- _EXERCISE DESCRIPTION_: Exactly the lines from the one holding "You are a GUI" through the last line of the listing below must appear in the answer, and no pictures.

- _RAW DATA_:
|---|

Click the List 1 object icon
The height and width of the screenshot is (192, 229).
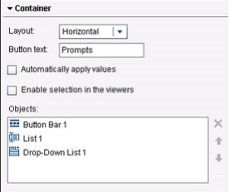point(14,137)
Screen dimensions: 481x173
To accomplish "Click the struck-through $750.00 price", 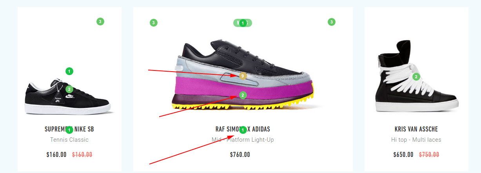I will (429, 155).
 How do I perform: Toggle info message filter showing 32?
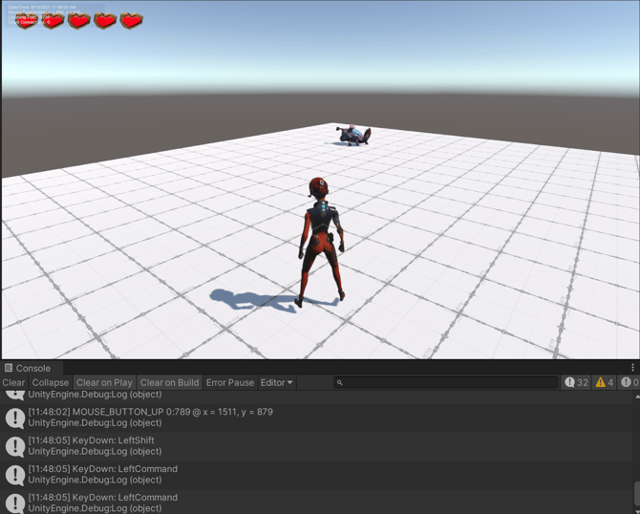[x=576, y=382]
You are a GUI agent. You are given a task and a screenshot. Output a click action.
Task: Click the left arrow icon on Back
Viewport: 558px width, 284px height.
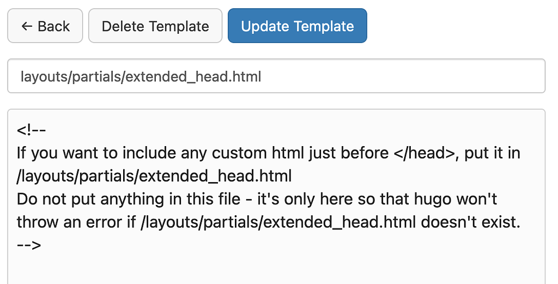[27, 26]
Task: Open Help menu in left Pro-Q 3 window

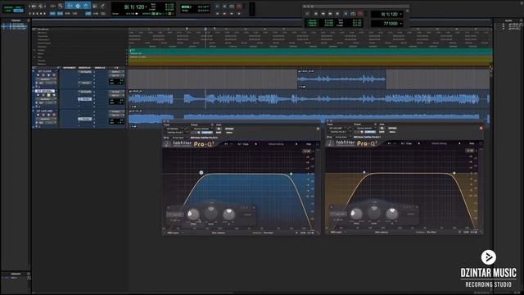Action: click(309, 144)
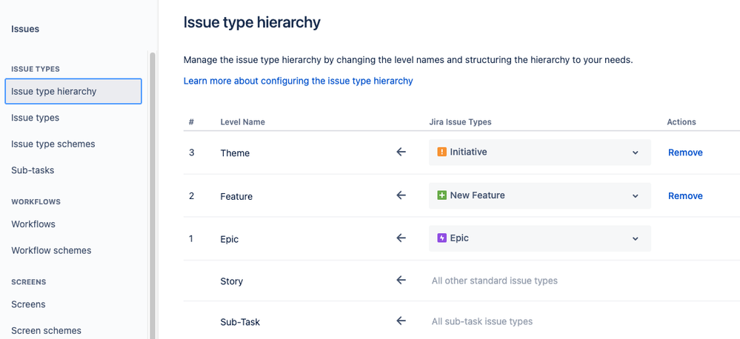Click the orange Initiative issue type icon

[442, 152]
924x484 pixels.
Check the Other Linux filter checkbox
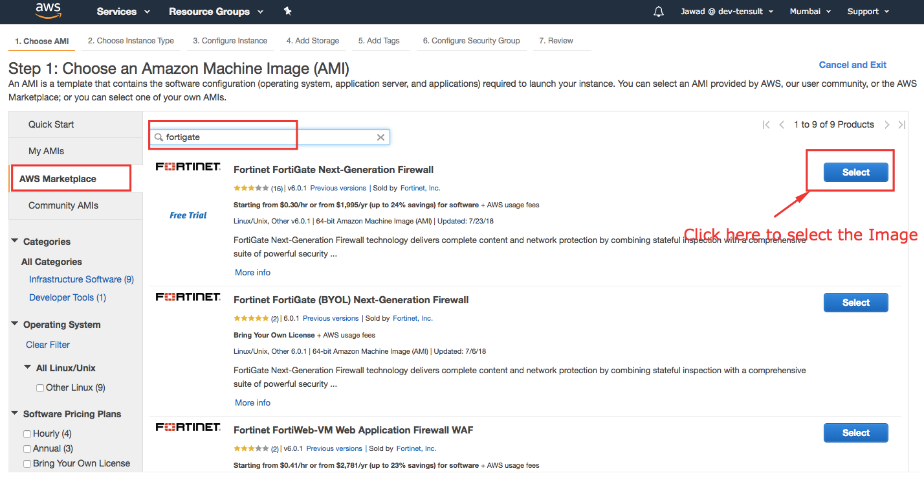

|---|

- _TASK OUTPUT_:
You are a GUI agent. You are given a task and a screenshot. Output a click action.
Task: Click the left arrow icon on Back
Viewport: 558px width, 284px height.
[27, 26]
Task: Open Help menu in left Pro-Q 3 window

Action: click(309, 144)
Click the orange Initiative issue type icon

[442, 152]
924x484 pixels.
Check the Other Linux filter checkbox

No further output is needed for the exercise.